Do I know you?
Focus meets a fast Ford. By Curtis Moldrich
This month saw a chance for the Focus ST to meet a very distant cousin, a Clive Sutton-modified CS800 Ford Mustang. On the surface there are couple of similarities: both cars fall under the brand’s Performance umbrella, and both glow with Ford’s outlandish Orange Fury paint – but that’s about it. While the Focus ST is beginning to prove itself as a practical all-rounder, the Mustang is a single-minded sledgehammer.
The figures tell most of the story, the Mustang packing an 808bhp supercharged V8 under its carbonfibre bonnet. Sutton’s people claim the power is usable but unless you’re going to the moon, driving this car is mainly about tiptoeing. Even in the best possible conditions, unleashing a fraction of the Mustang’s potential feels like lighting a Saturn V rocket.
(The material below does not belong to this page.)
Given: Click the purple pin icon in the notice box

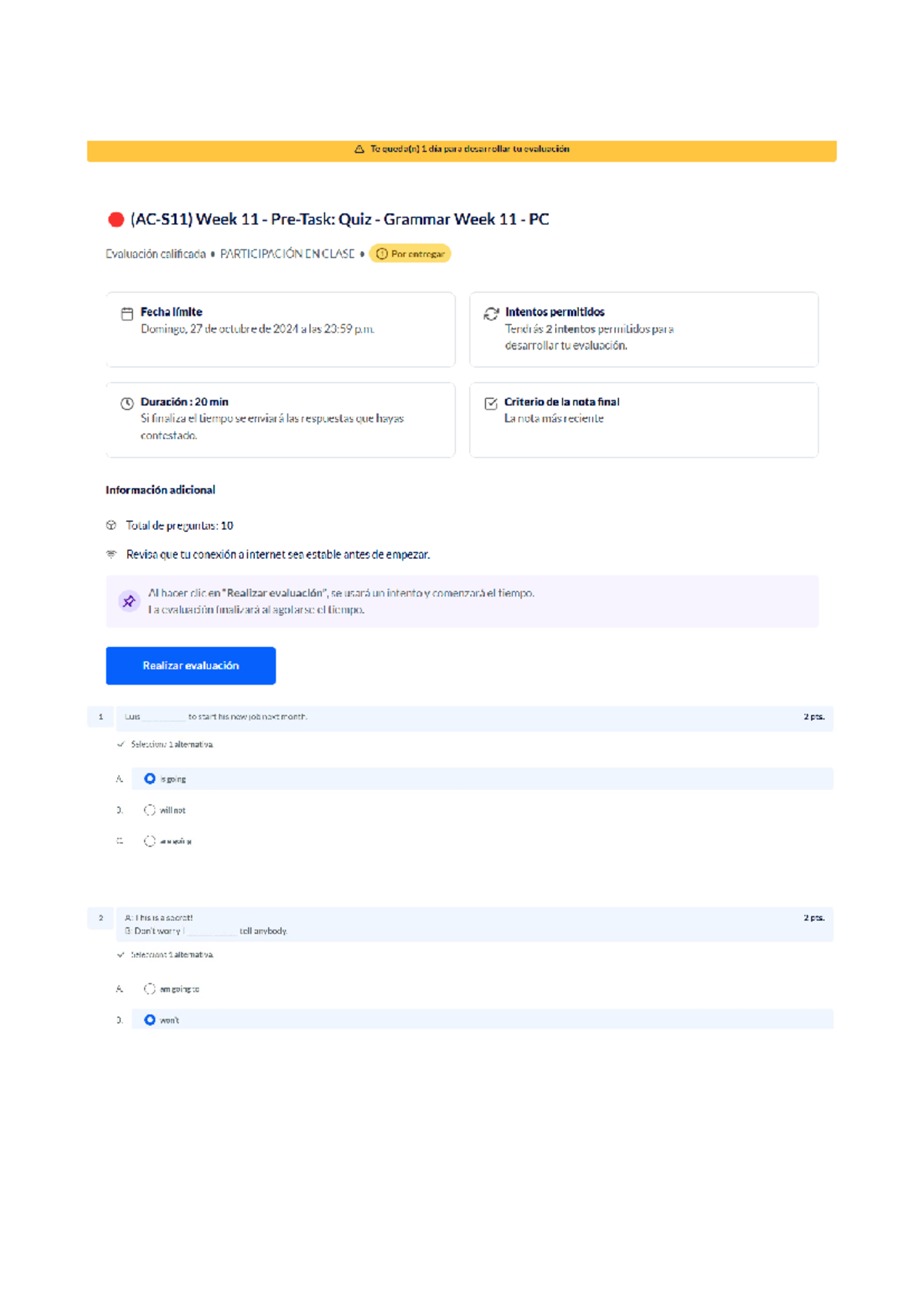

The gearbox is built to withstand serious forces, so changing gear requires a strong arm. In any other car, yanking a cueball-shaped gearknob would feel unrefined – here it makes perfect sense.
After a few days taming the Mustang, jumping in the Focus ST again feels oddly reassuring. Where the modified muscle car is like a football boot, the Focus ST is your favourite pair of Air Max 1s: snug, familiar, comfortable – and easy to go fast in.
Time in the Mustang has made the ST’s strengths shine a little brighter. Its steering is light but accurate and its effortless gearchanges are a world away from the visceral rev-matching you have to do in the ’Stang. The Focus is the car you can immediately drive harder and more confidently – even if it’s not as fast on paper.
But the Mustang – even in stock form – shows Ford Performance is still capable of producing powerful, entertaining cars. While the ST is now the fastest Ford hatch, the V8 Mustang still keeps the Blue Oval in the mix. It’s not the high-tech, all-wheel-drive hybrid the RS would’ve been, but its brute, analogue power holds a different kind of charm.